[[ The data open ]]
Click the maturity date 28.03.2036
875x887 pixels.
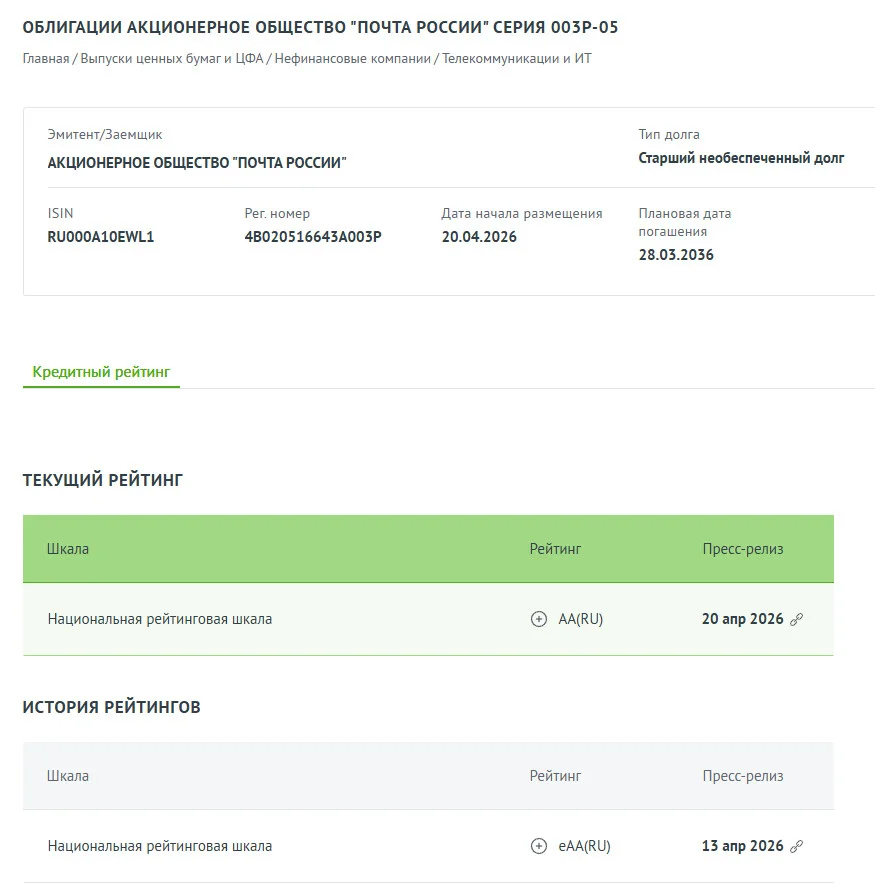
[[ The data closed ]]
[[ The data open ]]
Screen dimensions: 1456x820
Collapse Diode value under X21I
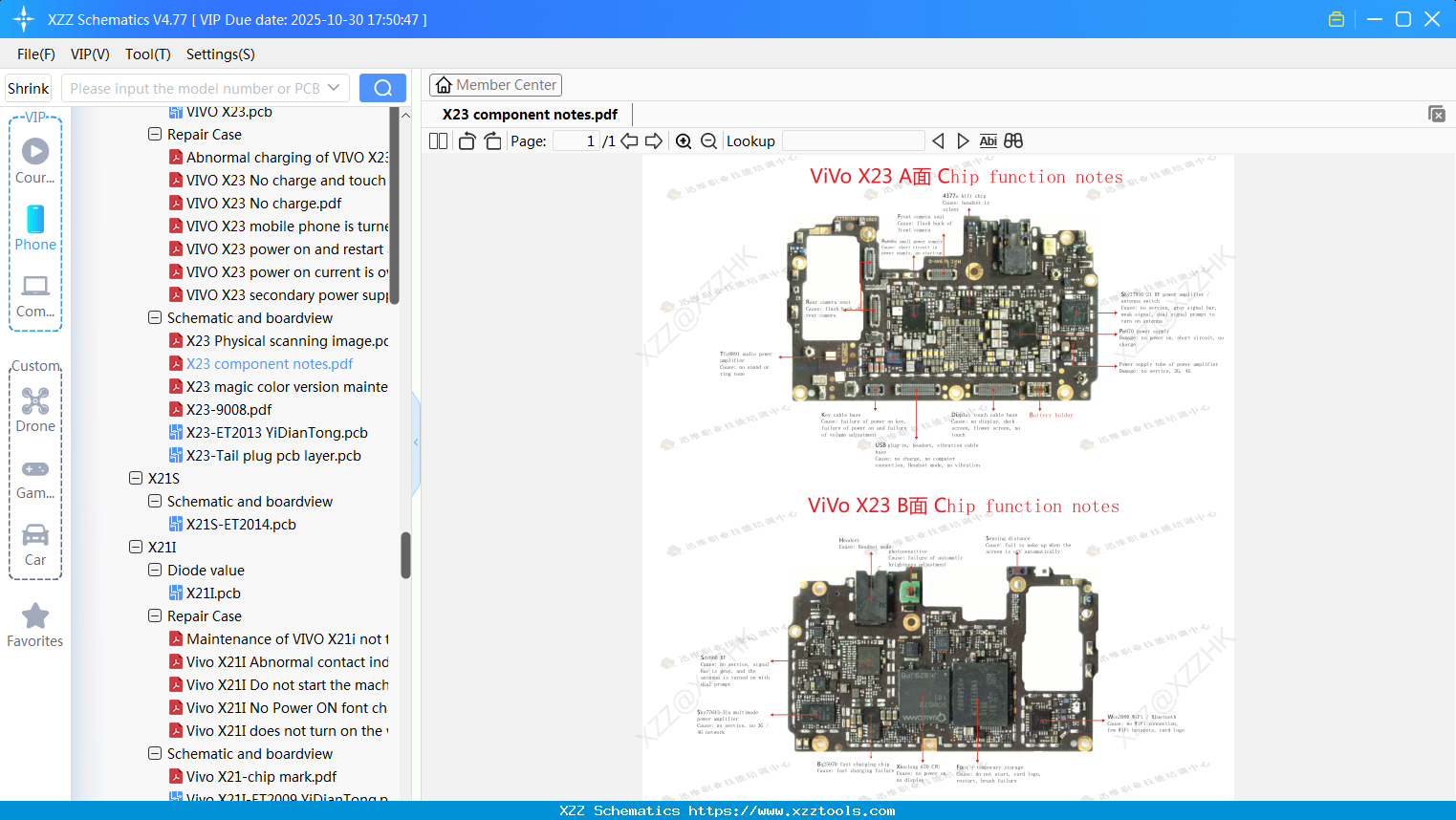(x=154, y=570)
[[ The data closed ]]
### What the task requires
All that is wanted is a faithful reproduction of the line above with "Click the maturity date 28.03.2036", the line with "875x887 pixels.", and every line in between.

### Solution for this task
Click the maturity date 28.03.2036
875x887 pixels.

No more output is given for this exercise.